Problem:
Quote the stretch from "with countries in" through "looks like this." in the report on the government's COVID record below.

End of term Report – how badly did the government do?

In a week in which the Health Secretary has wept on TV claiming that he is “proud to be British” a reality check on just how badly his Conservative government have managed the COVID crisis and why is unavoidable.

The graph below shows the deaths per million of the UK – which

-flirted with herd immunity in February/March,

-went for one of the loosest lockdowns in Europe in April/May,

-reopened its economy prematurely over the Summer,

-hesitated over re-imposing restrictions as the virus rebounded in September/October,

-tightened them too late in November (while leaving schools open and allowing infections to rip among Secondary school students especially)

-and is now trying to keep restrictions loosened over Xmas, largely for commercial reasons,

with countries in the Western Pacific region that had a policy to eliminate the virus, not try to “live with” it. Because the figures for these countries are so small, here they are. Compared to the UK’s 877 deaths per million, New Zealand has had just 5, China even fewer with 3; and Vietnam with 0.5.

“Proud to be British”?

If you want to see that on a comparative pie graph of the deaths in each country compared with each other, it looks like this.

The Health Secretary might well weep.

It might be argued that Vietnam and New Zealand’s strategy was primarily to close down their borders and test everyone that came in – quarantining anyone who tested positive – to prevent the virus getting a foothold in the first place. So they did. But that option was available to Britain too in late February. The government didn’t take it – and was very resistant to any quarantining measures for air travelers until the end of May, just as the first partial lockdown began to relax. The current relaxation on restrictions on “high value” travelers is a clue as to why. Such restrictions would affect business travelers – and that would never do.

Entries drawn from a collection:
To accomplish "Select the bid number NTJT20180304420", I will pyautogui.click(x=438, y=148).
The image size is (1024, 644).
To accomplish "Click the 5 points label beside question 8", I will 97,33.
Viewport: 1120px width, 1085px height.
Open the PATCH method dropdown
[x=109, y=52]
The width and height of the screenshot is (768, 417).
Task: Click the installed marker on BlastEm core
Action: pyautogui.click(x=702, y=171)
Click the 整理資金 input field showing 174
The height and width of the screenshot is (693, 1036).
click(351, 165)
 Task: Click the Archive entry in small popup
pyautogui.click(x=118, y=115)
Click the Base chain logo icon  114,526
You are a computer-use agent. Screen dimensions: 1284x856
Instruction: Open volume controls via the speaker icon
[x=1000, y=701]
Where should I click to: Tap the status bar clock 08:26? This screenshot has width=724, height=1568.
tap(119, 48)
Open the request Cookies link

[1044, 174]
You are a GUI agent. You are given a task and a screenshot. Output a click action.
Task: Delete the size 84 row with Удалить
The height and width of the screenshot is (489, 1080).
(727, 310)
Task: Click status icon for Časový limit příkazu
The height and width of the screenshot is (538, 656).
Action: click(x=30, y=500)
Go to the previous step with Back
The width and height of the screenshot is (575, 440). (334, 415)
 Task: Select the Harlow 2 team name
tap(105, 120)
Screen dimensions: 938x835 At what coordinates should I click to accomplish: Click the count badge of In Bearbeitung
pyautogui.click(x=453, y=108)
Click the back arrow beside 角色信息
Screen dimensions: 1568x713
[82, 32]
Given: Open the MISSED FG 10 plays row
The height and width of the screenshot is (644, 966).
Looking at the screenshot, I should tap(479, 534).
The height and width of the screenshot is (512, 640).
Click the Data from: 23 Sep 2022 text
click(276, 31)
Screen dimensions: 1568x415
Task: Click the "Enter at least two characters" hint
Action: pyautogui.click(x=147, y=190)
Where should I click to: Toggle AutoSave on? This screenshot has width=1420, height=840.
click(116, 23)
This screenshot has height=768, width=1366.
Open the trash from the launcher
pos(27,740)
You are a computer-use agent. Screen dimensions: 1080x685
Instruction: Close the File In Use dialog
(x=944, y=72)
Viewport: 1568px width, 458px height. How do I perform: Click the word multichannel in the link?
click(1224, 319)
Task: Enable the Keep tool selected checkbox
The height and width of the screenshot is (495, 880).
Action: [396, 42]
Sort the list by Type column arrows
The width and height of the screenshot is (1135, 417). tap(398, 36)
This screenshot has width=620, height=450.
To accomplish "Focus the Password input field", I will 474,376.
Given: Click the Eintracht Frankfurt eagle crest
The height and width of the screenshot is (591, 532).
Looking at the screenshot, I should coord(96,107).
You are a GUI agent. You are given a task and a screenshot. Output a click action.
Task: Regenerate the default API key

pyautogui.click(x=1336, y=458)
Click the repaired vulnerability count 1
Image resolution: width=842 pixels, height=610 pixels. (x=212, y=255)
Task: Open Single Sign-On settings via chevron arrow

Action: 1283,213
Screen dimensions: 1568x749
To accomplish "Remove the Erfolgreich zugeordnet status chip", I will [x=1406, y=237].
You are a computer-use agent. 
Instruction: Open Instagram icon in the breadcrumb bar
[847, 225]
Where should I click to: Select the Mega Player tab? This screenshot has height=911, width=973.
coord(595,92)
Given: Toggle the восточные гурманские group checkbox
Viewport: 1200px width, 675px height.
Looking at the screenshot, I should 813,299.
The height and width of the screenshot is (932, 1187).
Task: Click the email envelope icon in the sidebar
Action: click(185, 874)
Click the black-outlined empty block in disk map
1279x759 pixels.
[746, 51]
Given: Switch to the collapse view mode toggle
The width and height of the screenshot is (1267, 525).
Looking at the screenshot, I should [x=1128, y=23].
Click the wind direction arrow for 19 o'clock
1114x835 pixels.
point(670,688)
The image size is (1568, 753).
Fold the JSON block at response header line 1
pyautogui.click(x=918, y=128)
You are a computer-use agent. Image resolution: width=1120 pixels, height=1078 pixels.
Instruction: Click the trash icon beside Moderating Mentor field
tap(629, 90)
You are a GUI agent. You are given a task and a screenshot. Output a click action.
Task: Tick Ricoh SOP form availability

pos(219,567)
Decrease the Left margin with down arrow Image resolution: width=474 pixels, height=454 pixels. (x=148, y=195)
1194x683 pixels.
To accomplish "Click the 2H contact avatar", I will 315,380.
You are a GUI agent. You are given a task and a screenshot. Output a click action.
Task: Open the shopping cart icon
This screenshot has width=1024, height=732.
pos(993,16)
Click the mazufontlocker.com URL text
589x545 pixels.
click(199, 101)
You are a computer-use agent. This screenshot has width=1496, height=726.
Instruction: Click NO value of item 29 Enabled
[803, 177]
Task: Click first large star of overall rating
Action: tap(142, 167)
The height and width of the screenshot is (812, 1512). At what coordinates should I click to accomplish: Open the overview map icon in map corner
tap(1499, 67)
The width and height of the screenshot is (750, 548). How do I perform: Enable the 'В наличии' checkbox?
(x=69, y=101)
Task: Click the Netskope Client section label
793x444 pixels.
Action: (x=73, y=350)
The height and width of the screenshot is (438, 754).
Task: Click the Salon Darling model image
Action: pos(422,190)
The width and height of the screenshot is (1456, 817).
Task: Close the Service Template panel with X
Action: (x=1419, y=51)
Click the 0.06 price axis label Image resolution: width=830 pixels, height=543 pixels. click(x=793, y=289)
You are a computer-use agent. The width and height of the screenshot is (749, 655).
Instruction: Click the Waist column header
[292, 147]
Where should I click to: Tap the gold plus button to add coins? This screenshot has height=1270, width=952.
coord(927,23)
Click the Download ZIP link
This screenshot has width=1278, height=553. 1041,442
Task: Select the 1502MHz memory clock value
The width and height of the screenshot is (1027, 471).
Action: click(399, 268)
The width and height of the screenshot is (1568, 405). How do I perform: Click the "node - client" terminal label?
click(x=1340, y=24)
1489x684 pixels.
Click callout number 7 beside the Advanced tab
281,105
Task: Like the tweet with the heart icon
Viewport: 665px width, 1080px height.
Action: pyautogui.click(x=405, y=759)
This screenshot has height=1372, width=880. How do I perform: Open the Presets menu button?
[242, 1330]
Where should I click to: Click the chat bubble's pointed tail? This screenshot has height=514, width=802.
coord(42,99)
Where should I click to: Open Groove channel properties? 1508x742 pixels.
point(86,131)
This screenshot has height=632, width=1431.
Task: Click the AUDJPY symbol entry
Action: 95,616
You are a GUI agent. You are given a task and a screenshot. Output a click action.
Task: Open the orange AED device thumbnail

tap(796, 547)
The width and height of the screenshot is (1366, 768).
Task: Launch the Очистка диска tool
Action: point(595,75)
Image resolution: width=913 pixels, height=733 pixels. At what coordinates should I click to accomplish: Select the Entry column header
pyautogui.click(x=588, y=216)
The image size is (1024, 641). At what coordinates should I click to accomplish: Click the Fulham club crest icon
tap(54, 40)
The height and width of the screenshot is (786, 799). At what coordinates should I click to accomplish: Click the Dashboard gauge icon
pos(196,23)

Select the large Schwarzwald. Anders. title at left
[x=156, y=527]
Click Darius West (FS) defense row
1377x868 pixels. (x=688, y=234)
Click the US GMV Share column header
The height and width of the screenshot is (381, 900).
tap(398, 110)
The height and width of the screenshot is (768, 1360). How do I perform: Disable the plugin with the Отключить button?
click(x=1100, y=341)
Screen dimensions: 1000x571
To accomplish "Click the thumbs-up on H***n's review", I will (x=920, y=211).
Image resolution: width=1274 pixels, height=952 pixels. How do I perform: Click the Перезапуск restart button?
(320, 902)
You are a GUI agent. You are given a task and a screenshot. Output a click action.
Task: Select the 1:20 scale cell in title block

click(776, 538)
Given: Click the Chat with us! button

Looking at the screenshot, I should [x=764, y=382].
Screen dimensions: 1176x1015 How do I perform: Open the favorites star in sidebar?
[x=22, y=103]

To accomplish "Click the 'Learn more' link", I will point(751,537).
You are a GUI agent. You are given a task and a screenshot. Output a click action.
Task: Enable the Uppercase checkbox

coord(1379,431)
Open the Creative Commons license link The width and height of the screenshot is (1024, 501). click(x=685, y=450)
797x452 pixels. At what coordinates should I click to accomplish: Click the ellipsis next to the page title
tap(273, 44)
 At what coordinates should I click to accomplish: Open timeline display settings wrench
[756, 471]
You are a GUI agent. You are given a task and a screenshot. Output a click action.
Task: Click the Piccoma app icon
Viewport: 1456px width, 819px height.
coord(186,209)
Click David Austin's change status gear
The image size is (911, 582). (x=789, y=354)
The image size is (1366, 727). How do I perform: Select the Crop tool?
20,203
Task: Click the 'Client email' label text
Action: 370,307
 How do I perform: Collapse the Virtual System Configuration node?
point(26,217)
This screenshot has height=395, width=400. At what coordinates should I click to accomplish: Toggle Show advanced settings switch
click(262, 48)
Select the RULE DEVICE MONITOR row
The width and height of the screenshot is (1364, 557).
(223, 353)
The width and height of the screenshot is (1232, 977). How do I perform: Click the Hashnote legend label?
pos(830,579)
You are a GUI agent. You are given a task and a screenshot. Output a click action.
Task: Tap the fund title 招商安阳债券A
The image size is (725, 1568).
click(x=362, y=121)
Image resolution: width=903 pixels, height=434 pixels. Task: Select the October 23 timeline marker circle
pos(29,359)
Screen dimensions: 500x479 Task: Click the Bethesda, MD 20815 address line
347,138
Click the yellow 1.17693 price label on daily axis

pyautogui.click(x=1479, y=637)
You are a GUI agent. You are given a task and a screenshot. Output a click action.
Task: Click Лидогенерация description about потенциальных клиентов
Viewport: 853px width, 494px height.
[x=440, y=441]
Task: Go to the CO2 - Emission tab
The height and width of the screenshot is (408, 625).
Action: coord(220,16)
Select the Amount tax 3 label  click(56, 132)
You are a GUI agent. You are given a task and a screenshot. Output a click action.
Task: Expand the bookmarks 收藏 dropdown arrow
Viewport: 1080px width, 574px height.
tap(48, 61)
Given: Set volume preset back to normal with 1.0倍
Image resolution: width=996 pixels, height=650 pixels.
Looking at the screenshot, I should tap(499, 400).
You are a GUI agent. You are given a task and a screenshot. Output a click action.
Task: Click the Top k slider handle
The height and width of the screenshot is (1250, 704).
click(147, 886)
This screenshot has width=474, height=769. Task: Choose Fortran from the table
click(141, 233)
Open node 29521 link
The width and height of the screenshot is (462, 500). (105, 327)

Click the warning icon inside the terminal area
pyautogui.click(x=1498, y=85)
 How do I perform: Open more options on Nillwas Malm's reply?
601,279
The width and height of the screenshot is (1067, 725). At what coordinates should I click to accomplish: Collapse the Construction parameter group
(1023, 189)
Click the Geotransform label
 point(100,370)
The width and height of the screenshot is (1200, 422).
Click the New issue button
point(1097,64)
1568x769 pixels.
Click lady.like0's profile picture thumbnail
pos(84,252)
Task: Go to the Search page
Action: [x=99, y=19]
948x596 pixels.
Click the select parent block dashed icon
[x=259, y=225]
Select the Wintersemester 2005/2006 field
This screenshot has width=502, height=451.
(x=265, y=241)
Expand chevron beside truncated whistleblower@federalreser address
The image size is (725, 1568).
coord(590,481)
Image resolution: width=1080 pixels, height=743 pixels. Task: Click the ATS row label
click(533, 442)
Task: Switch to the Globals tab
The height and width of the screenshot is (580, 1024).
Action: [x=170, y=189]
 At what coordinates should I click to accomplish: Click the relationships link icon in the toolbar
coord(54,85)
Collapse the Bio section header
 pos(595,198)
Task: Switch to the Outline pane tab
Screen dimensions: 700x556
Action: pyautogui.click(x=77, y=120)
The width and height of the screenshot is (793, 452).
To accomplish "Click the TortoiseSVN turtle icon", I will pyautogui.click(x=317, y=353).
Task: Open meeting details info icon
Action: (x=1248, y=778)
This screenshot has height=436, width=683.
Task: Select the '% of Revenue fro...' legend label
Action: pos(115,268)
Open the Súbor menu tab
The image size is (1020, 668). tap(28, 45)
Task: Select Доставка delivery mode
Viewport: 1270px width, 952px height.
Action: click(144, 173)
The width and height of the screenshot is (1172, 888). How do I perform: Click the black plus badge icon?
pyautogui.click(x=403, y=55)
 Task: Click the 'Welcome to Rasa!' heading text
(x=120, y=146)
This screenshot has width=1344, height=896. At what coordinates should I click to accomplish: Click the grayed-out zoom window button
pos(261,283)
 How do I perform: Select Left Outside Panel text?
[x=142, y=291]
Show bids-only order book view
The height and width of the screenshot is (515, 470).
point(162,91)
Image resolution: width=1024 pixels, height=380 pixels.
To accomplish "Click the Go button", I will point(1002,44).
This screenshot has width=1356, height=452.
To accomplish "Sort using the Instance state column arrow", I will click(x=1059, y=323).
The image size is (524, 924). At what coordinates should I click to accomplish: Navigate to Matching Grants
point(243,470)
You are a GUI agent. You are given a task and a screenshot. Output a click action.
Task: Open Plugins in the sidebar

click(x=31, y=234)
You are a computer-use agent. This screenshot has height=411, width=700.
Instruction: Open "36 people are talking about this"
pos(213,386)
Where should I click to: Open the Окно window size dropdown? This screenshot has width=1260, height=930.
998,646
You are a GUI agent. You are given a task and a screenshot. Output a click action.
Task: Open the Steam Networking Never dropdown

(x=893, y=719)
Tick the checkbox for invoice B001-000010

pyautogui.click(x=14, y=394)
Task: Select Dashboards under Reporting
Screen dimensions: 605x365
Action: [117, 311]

Response below:
with countries in the Western Pacific region that had a policy to eliminate the virus, not try to “live with” it. Because the figures for these countries are so small, here they are. Compared to the UK’s 877 deaths per million, New Zealand has had just 5, China even fewer with 3; and Vietnam with 0.5.

“Proud to be British”?

If you want to see that on a comparative pie graph of the deaths in each country compared with each other, it looks like this.